To further reduce the load on human instructors and teaching assistance, as well as prevent duplicated effort on the part of students, the program uses the Piazza Automated Related Question Recommender, or PARQR, which suggests relevant existing posts as a student composes a new post. Created by a team led by Thad Starner, a professor in the School of Interactive Computing, and implemented in his Introduction to Artificial Intelligence OMSCS course, the tool has reduced duplicate posts by 40% and recommends relevant posts 73.5% of the time.

The program has also introduced an artificial intelligence agent known as Jack Watson that monitors homework-for-hire sites for postings from OMSCS courses. When “hired” by a student, Jack provides a watermarked solution that can be automatically recognized once submitted by the student. Created by a team led by Thad Starner, Jack Watson has had success in identifying course submissions that are not original work.

==Recognition and impact==
Former President Barack Obama publicly praised Georgia Tech's online master's program on two occasions, as providing a model to both address the STEM worker shortage and control the costs of higher education. The program was the recipient of University Professional and Continuing Education Association’s Outstanding Program Award in the credit category. OMSCS was also cited as the reason Georgia Tech was named to Fast Company’s 2017 list of Most Innovative Companies in the World—the third university so named and the first for work in the education sector. In 2019, the program received the gold award for the best distributed/online program for nurturing 21st-century skills at the Reimagine Education Conference & Awards. In July 2020, in her popular newsletter, Dr. Barbara Oakley called the program "the most significant leap forward in higher education of recent decades". In December 2020, OMSCS was featured in an interview Zvi Galil gave to Academic Influence. In April 2021, The Wall Street Journal reported on the program's success, naming Galil "the man who made online college work", and the magazine of the Marconi Society featured OMSCS. In July 2021, OMSCS was featured by Forbes and by a Wiley podcast.

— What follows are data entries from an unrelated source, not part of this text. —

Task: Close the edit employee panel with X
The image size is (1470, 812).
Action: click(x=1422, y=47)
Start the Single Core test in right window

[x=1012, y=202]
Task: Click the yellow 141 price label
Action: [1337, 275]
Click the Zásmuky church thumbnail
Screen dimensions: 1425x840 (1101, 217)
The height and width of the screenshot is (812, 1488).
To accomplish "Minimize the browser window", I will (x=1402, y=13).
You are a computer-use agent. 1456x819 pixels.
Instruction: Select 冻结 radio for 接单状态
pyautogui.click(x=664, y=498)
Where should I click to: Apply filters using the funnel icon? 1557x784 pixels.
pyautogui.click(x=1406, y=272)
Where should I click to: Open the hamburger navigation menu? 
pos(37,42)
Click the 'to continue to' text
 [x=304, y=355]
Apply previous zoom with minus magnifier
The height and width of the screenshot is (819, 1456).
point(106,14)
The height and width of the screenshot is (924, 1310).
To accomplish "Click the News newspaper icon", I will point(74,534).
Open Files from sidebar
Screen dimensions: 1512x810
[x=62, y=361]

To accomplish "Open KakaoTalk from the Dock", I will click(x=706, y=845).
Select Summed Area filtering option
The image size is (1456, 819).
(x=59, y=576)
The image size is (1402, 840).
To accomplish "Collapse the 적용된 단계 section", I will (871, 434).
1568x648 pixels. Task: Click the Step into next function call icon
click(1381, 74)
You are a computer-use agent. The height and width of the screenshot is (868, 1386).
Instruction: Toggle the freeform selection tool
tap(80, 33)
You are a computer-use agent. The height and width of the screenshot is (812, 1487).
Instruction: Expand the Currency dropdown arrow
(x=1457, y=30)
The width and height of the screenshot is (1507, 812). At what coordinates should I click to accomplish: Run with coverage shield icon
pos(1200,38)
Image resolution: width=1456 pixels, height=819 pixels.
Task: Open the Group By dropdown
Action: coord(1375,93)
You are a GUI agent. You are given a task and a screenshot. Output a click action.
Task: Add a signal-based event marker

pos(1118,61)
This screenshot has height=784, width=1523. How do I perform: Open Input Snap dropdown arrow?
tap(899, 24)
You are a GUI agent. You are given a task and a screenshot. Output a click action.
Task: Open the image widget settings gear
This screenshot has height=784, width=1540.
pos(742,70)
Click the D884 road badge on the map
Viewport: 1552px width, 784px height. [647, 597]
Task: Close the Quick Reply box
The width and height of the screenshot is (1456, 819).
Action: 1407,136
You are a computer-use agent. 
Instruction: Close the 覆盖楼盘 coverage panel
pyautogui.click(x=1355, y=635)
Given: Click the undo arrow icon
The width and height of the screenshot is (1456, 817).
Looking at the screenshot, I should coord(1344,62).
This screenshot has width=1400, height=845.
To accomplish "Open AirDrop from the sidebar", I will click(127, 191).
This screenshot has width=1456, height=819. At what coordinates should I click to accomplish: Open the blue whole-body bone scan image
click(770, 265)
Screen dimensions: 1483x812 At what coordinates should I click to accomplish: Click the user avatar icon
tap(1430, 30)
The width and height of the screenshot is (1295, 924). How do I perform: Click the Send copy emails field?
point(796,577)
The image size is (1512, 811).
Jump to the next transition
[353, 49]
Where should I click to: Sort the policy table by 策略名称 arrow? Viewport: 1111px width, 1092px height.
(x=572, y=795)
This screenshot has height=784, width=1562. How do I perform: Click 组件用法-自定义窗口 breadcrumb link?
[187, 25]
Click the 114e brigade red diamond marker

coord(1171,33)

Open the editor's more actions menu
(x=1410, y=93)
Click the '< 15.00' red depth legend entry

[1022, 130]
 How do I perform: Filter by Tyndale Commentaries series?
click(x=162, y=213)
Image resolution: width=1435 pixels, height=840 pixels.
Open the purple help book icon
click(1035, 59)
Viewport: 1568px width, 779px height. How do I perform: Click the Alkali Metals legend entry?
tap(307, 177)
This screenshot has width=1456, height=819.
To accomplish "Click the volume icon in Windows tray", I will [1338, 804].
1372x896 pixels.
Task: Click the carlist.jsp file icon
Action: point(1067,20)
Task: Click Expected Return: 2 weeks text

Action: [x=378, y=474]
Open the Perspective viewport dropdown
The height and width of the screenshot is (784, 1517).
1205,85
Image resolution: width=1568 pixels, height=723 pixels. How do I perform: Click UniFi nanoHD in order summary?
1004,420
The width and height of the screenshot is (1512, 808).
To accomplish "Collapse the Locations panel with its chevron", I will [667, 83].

===Other online degrees in Georgia Tech===

The program has proved to be a model for other online degrees. Georgia Tech itself has launched two additional online master's degrees which offer courses cross-listed with OMSCS: one in Analytics and one in Cybersecurity. The online master's initiative has spurred Georgia Tech to adapt several undergraduate Computer Science courses to MOOC courses, including Introduction to Python Programming, Introduction to Object-Oriented Programming with Java, and Data Structures & Algorithms.

===Similar initiatives===

Other universities have followed suit with more affordable MOOC-based online master programs, starting with the iMBA program at the University of Illinois. So far, more than 30 universities have followed in the footsteps of Georgia Tech, creating over 70 such programs.